How that would work he couldn't say, but in SFW's view the devil Utah knows is worse."_

I think SFW is probably too deep in the sheets with the state politicians to say otherwise, but I think that this position is nothing more than wishful thinking and ignores key factors that would absolutely have to be considered to be ensured that there was no net loss of land or access. "Economics be damned," isn't a phrase that really works in this discussion. Then again, maybe that's just my Econ degree talking.

To be fair, SFW's CEO did say they support whatever is best for hunters, and they want net zero loss of hunting and fishing, which we can all agree on. However, the support for state control ignores several key factors, including those damned economics.

History in the state, as well as knowledge of many of our representatives past actions and future intentions certainly paints an unpleasant picture of what state transfer or control could look like.


----------



## Bucksnort (Nov 15, 2007)

"I think SFW is probably too deep in the sheets with the state politicians to say otherwise..."

This x100. They aren't going to bite the udder they suckle off.

Sent from my Pixel using Tapatalk


----------



## rjefre (Sep 8, 2007)

That was a nice article, thanks for sharing it. There are also several pages in May 2017 Field & Stream about the land grab attempts on America's lands by western legislatures. 
R


----------



## Kwalk3 (Jun 21, 2012)

rjefre said:


> That was a nice article, thanks for sharing it. There are also several pages in May 2017 Field & Stream about the land grab attempts on America's lands by western legislatures.
> R


Outdoor life also recently ran a piece about the public lands issue. Good to see the issue get exposure to an audience that may not be as acutely aware of the debate surrounding public lands.

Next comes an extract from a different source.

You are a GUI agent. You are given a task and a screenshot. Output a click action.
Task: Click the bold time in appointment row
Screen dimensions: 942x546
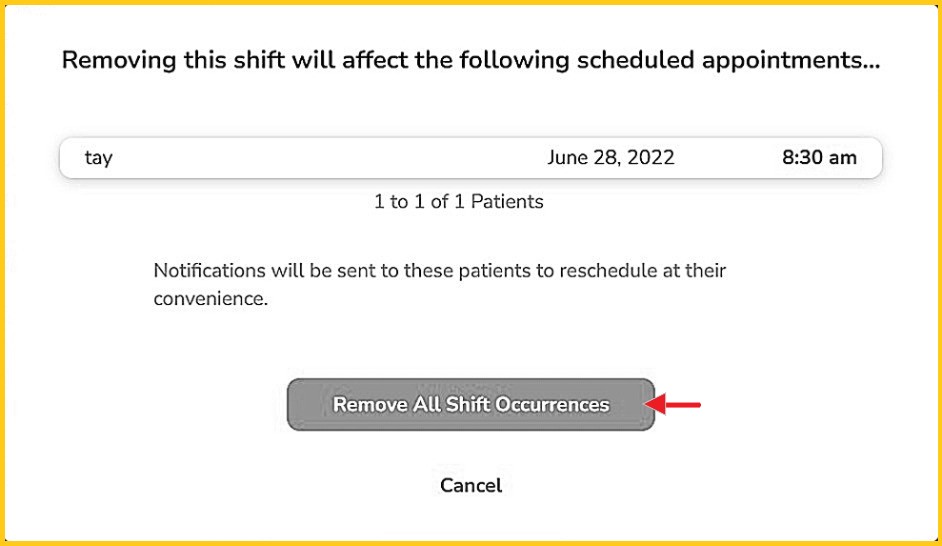(x=819, y=158)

Sent from my SM-G930T using Tapatalk


----------



## wyoming2utah (Sep 12, 2007)

Kwalk3 said:


> I think SFW is probably too deep in the sheets with the state politicians to say otherwise, but I think that this position is nothing more than wishful thinking and ignores key factors that would absolutely have to be considered to be ensured that there was no net loss of land or access.


I believe SFW is probably too deeply in love with the money it can gain from big game tags. And, by eliminating public land and increasing the demand for good big game tags, they can do just that. SFW stands to benefit from less public land and more demand on hunting tags...


----------



## paddler (Jul 17, 2009)

There is also the issue of all the taxpayer money that goes to BGF. They're not going to bite the hand that feeds them. There needs to be a serious audit of all that money and an investigation into whether individual legislators benefit in any way from both entities.


----------



## Vanilla (Dec 11, 2009)

I liked this article. I think it fairly and accurately captures a lot of issues we face with public lands.


----------



## Finnegan (Sep 7, 2007)

Kwalk3 said:


> History in the state, as well as knowledge of many of our representatives past actions and future intentions certainly paints an unpleasant picture of what state transfer or control could look like.


It could end up even worse than that. The state's management plans are structured around gubernatorial appointees exactly like the appointees who already regulate hunting and fishing. I'm not excited about the idea of similar appointees regulating habitat and my access to it.


----------